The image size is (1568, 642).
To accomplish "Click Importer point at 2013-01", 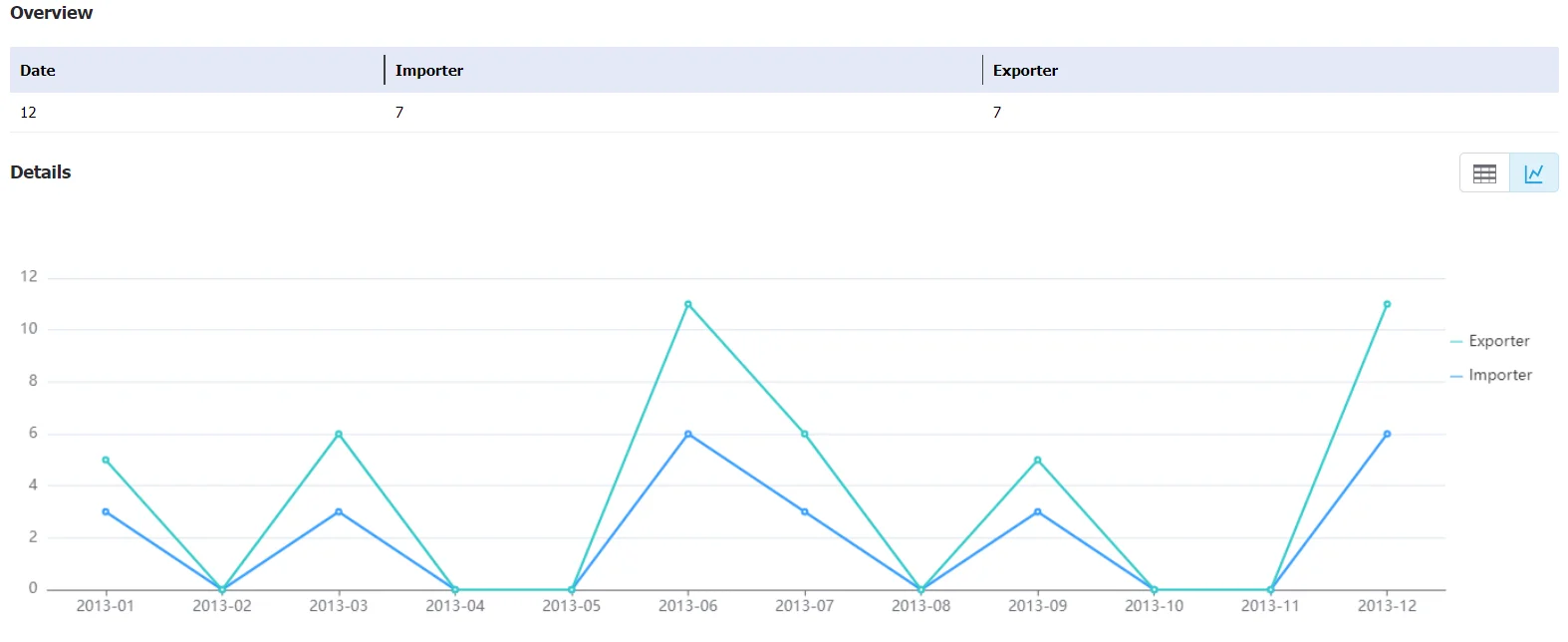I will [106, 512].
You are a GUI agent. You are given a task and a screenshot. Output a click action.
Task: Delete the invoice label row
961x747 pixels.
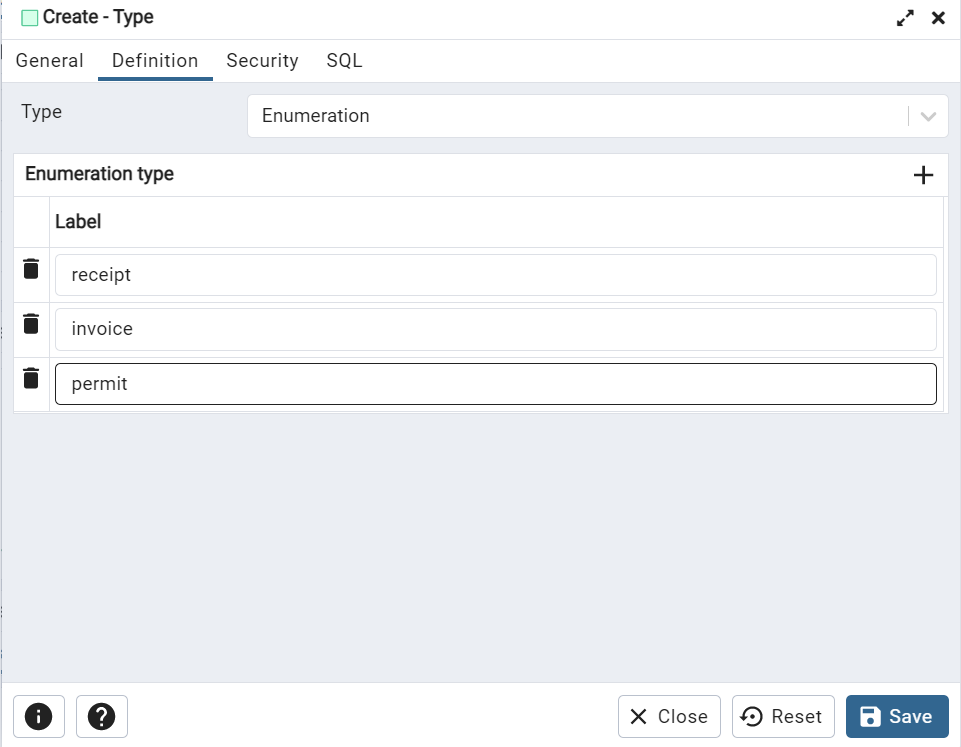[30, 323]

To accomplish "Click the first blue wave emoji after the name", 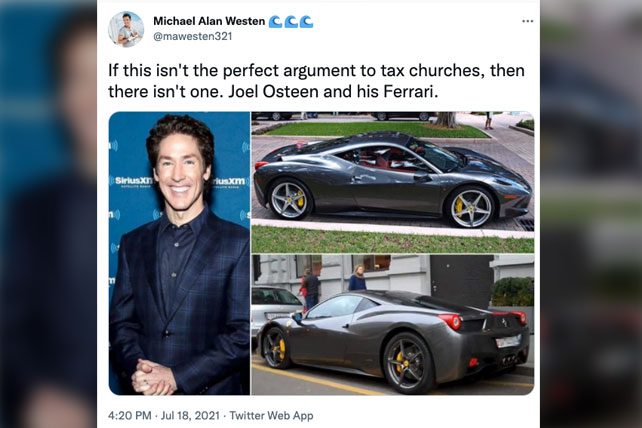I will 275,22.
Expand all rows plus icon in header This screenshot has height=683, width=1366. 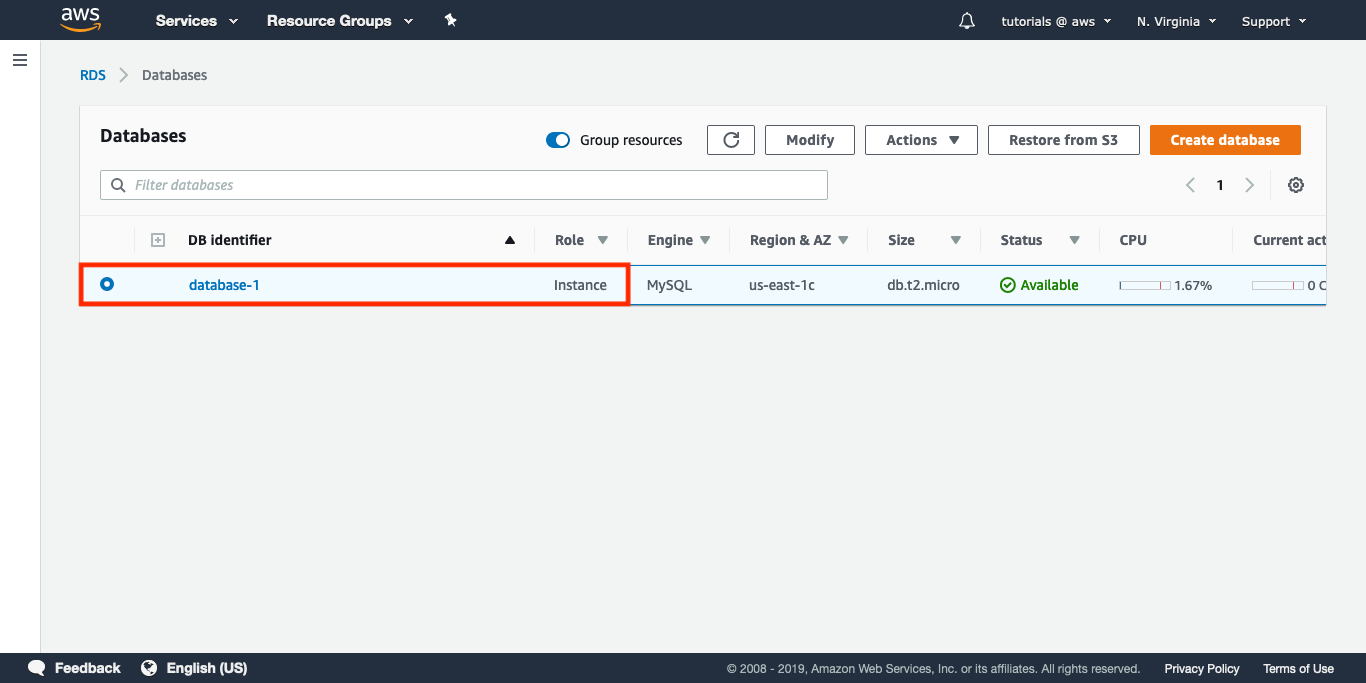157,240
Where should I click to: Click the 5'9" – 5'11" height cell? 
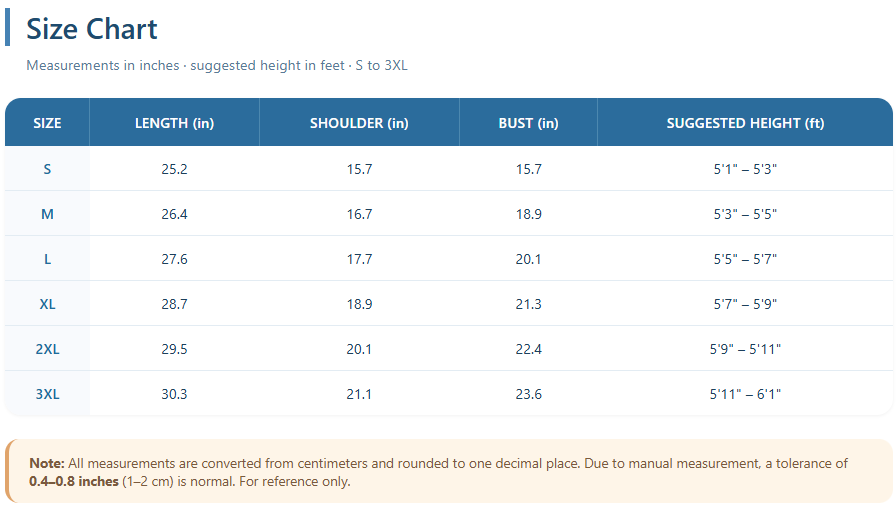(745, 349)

◆ WHAT YOU ARE ASKED TO DO
Take the part of the listing that opens with the line containing "Where should I" and runs through the end of the listing. Write those lines out again with "height" swapped for "size", keeping everything else the same and leaving out the pictures.

◆ OUTPUT FOR THIS TASK
Where should I click to: Click the 5'9" – 5'11" size cell? 
(745, 349)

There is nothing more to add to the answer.